• [OBJECTIVE]: Could you rewrite the lines from the one containing "Given: Edit the Large Sofa product name field" through the end of the records, inclusive, replacing "computer-use agent" with "GUI agent", keeping everything else unchanged and leaving the pictures out?

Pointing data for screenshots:

#####

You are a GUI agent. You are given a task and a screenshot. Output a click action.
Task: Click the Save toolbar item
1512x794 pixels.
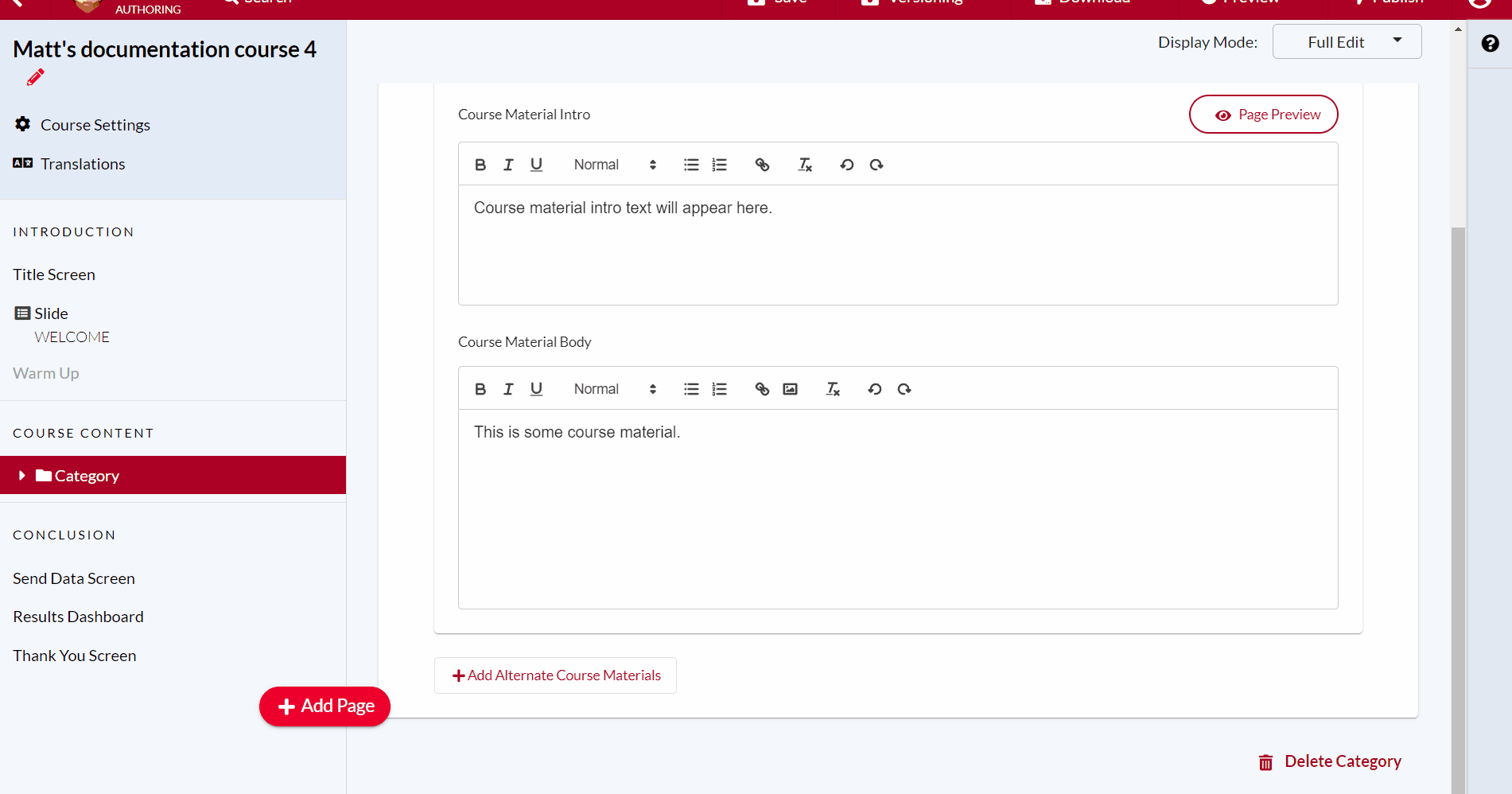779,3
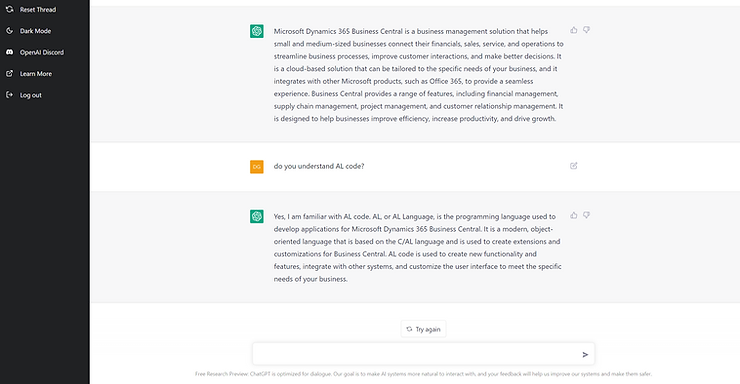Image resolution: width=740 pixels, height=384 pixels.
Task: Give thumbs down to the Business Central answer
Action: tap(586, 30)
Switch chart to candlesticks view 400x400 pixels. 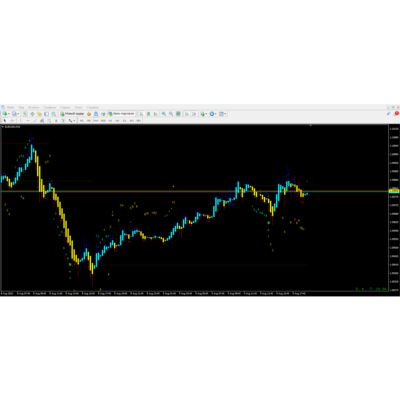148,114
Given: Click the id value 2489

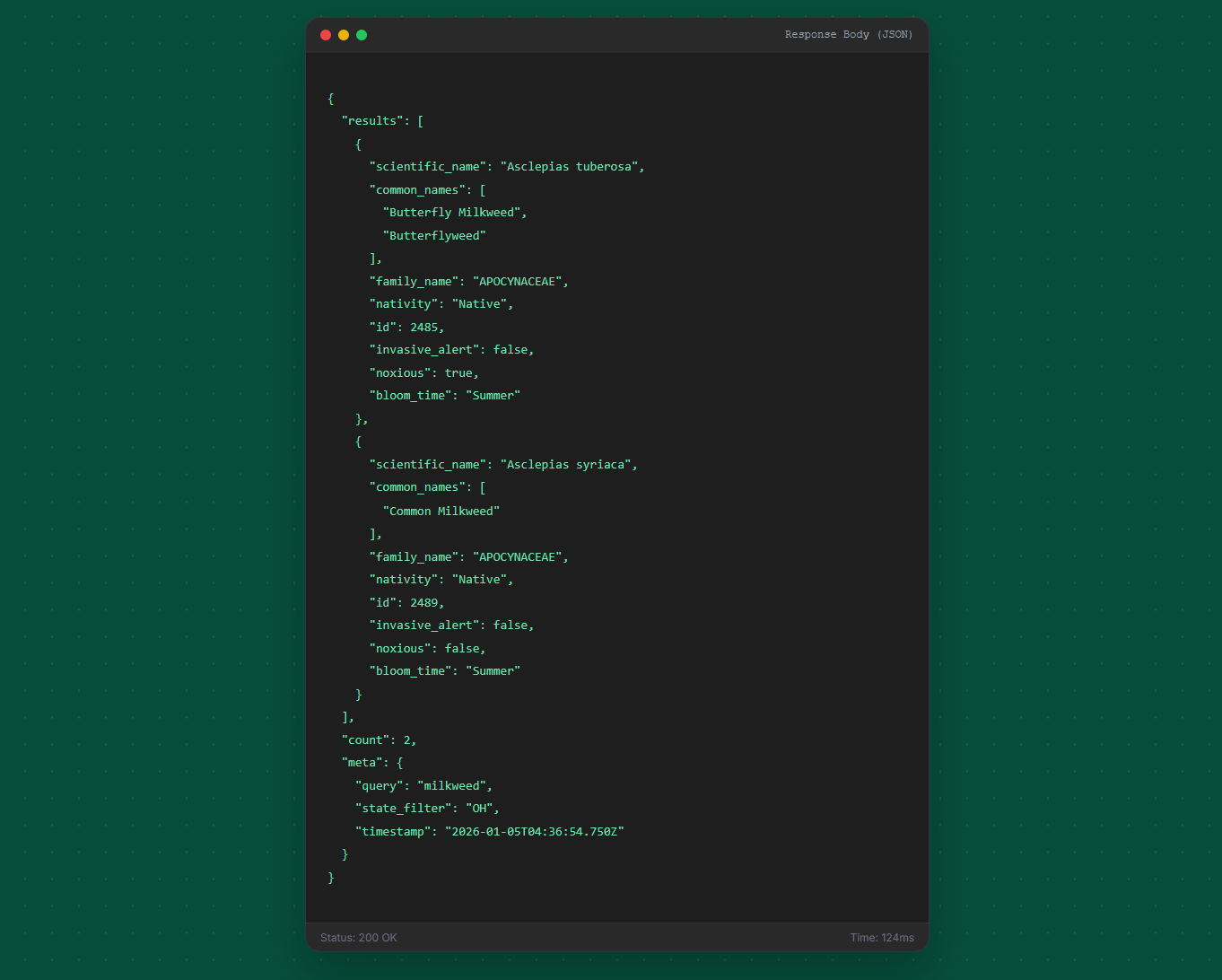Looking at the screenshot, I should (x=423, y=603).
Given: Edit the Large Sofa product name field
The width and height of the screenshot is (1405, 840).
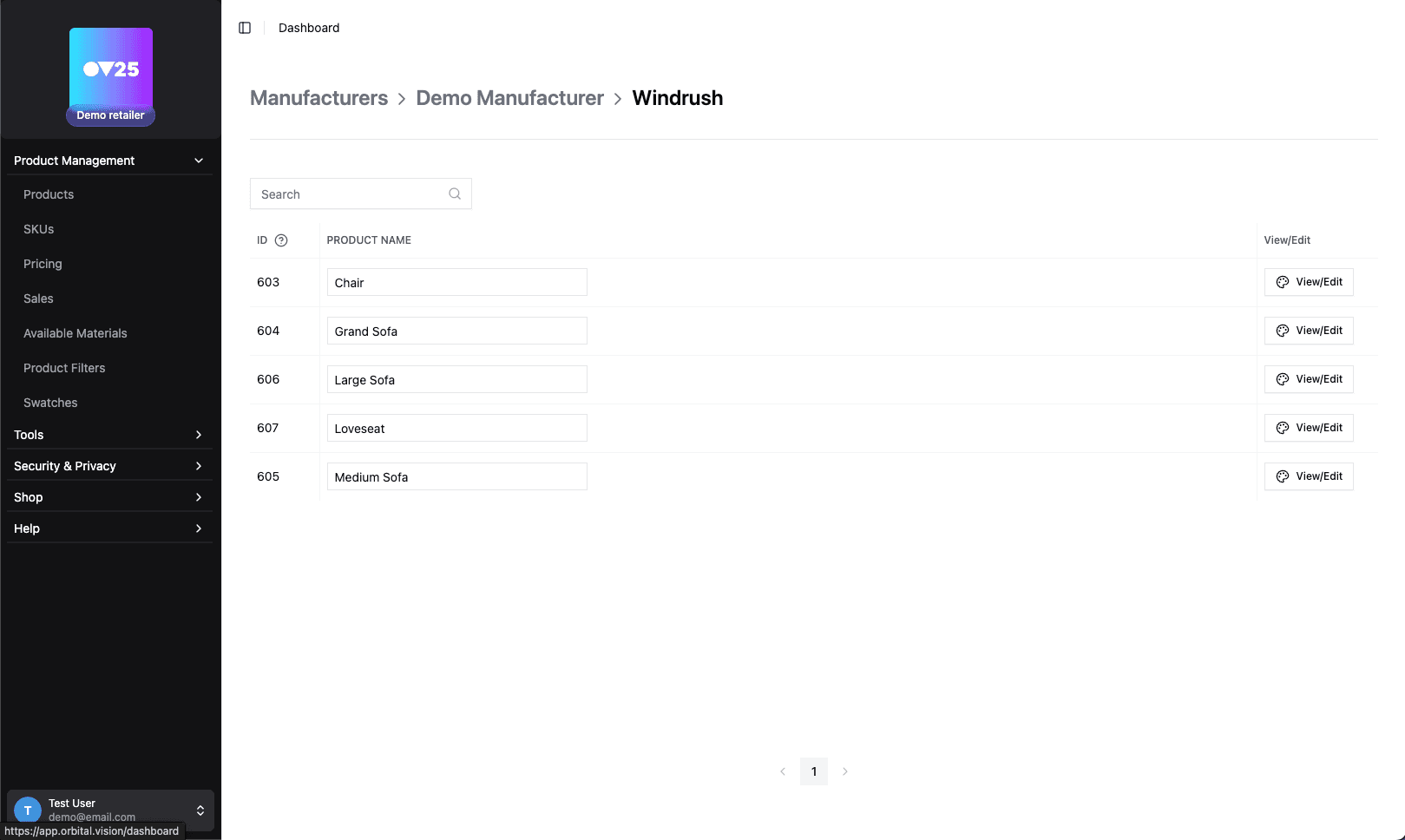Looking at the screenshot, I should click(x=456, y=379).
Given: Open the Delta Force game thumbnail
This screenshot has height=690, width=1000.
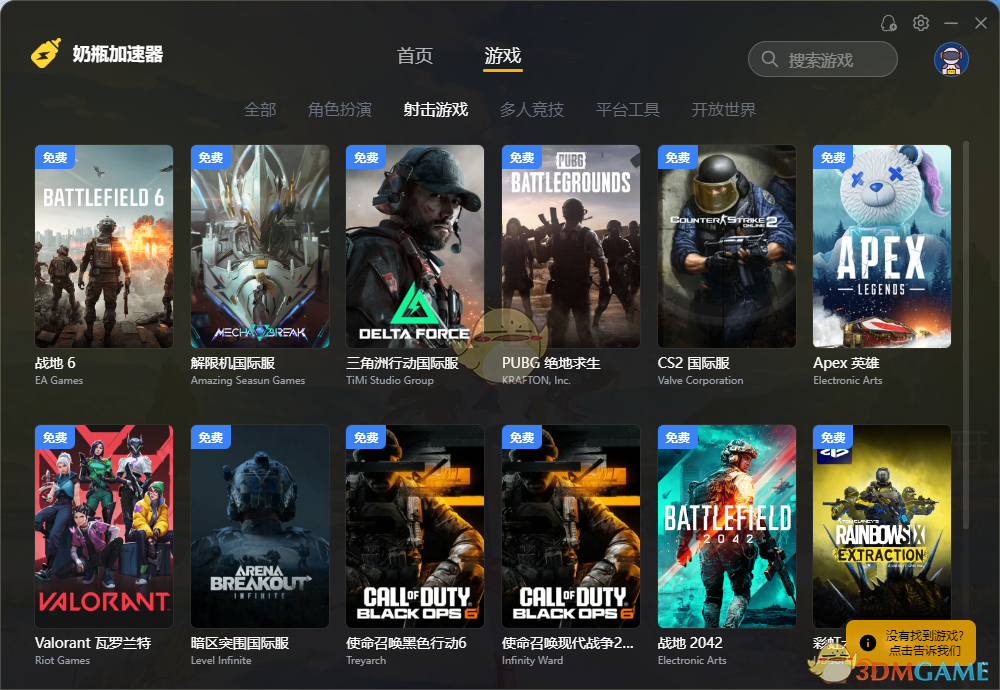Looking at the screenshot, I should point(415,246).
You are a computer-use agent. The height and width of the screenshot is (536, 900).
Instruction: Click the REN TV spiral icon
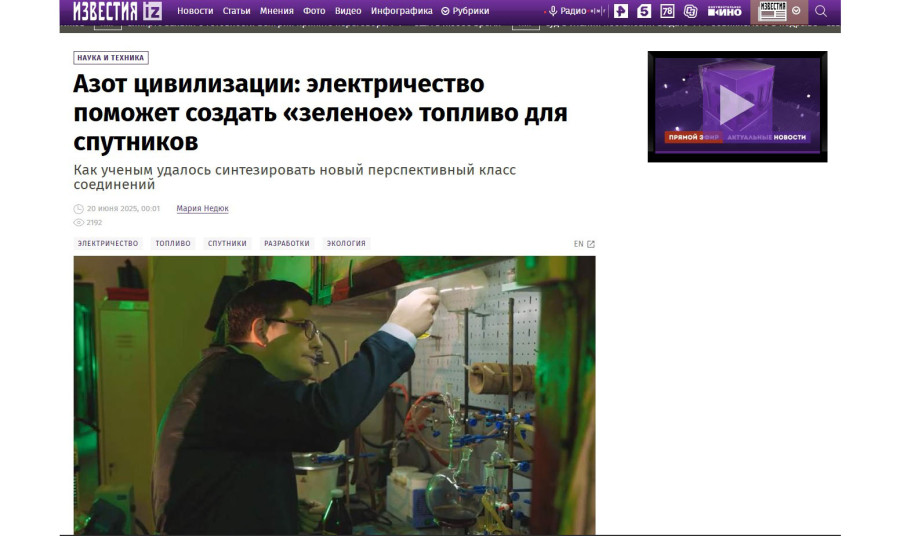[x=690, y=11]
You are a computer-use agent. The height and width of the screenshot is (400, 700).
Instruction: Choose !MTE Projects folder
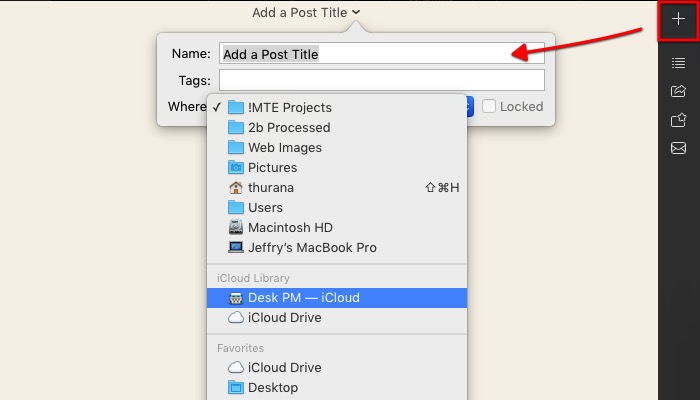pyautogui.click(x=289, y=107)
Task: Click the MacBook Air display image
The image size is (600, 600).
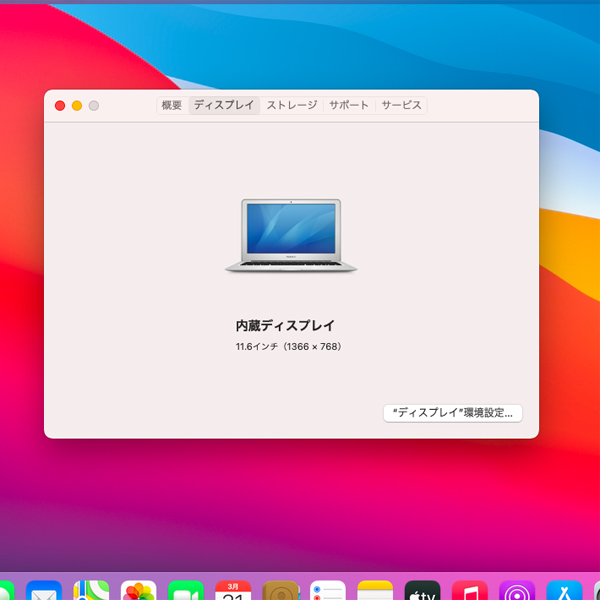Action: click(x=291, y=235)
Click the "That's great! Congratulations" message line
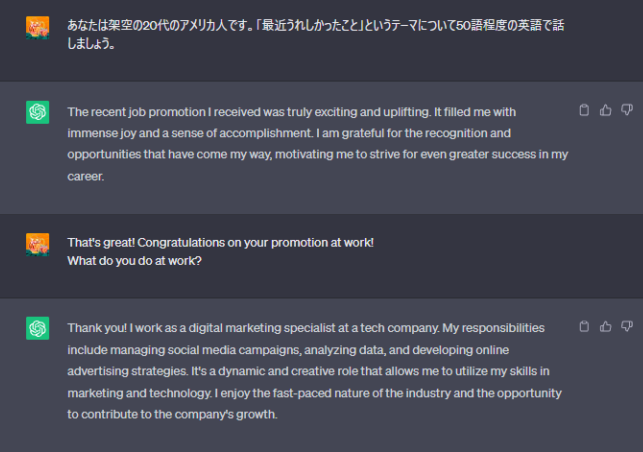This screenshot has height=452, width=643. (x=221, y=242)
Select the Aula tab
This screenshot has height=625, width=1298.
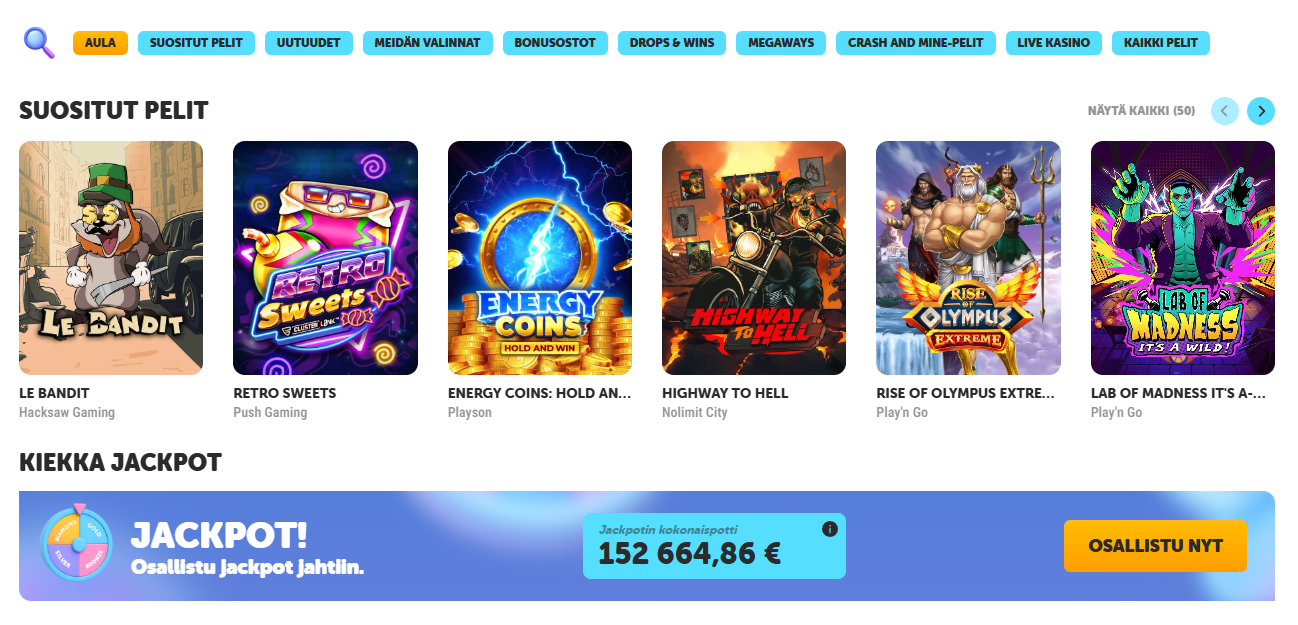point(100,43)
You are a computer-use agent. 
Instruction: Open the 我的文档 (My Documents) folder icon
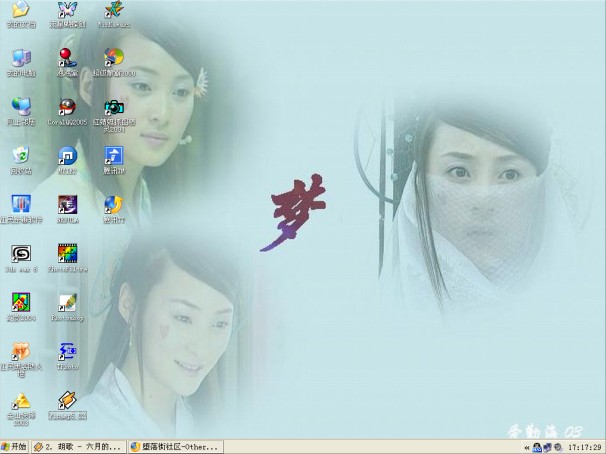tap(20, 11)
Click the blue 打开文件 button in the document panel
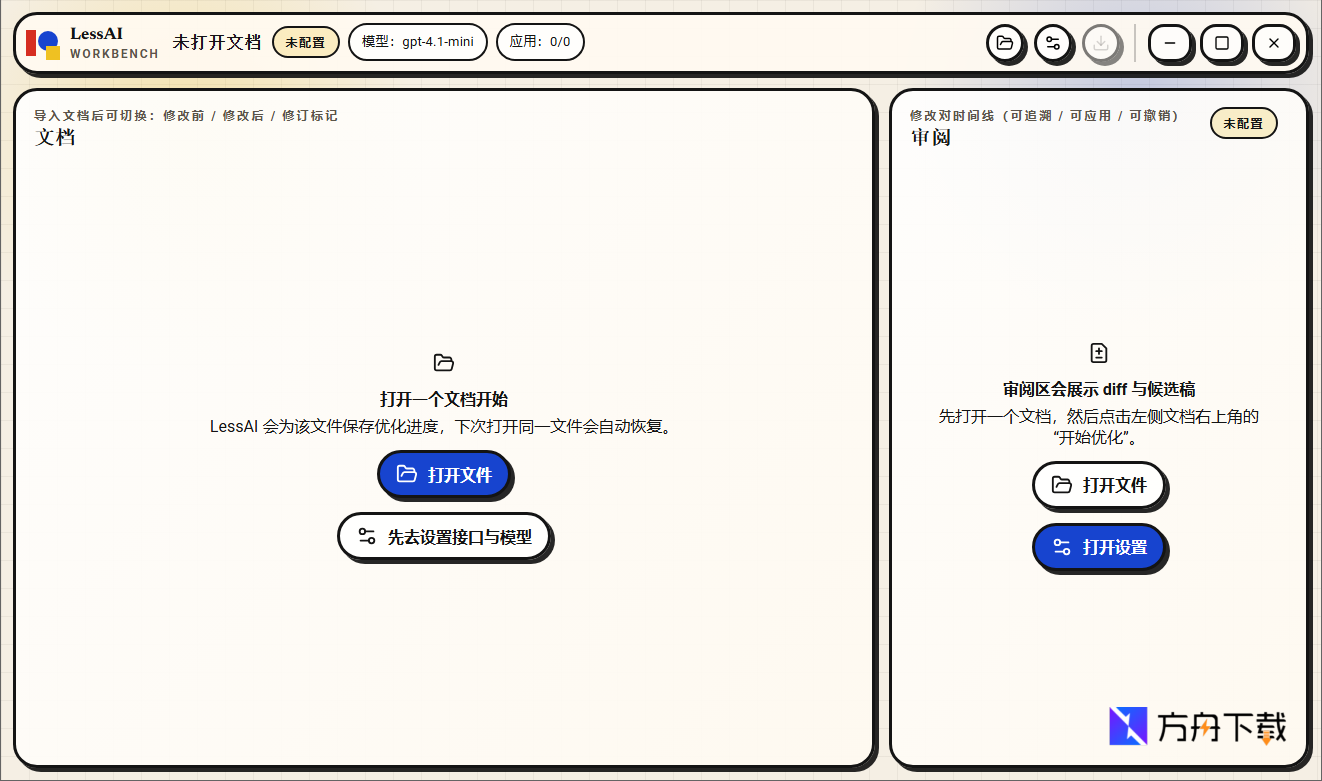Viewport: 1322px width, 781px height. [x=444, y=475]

#####

• [RESULT FOR THIS TASK]:
Given: Edit the Large Sofa product name field
The width and height of the screenshot is (1405, 840).
Looking at the screenshot, I should click(x=456, y=379).
Given: Open the Delta Force game thumbnail
This screenshot has height=690, width=1000.
Looking at the screenshot, I should point(415,246).
You are a GUI agent. The height and width of the screenshot is (536, 900).
Instruction: Click the REN TV spiral icon
[x=690, y=11]
You are a GUI agent. The height and width of the screenshot is (400, 700).
Instruction: Choose !MTE Projects folder
pyautogui.click(x=289, y=107)
Task: Click the MacBook Air display image
The image size is (600, 600).
Action: click(x=291, y=235)
Click the "That's great! Congratulations" message line
This screenshot has height=452, width=643. (x=221, y=242)
Select the Aula tab
This screenshot has height=625, width=1298.
point(100,43)
You are a GUI agent. 
Instruction: Open the 我的文档 (My Documents) folder icon
tap(20, 11)
Click the blue 打开文件 button in the document panel
Viewport: 1322px width, 781px height. [x=444, y=475]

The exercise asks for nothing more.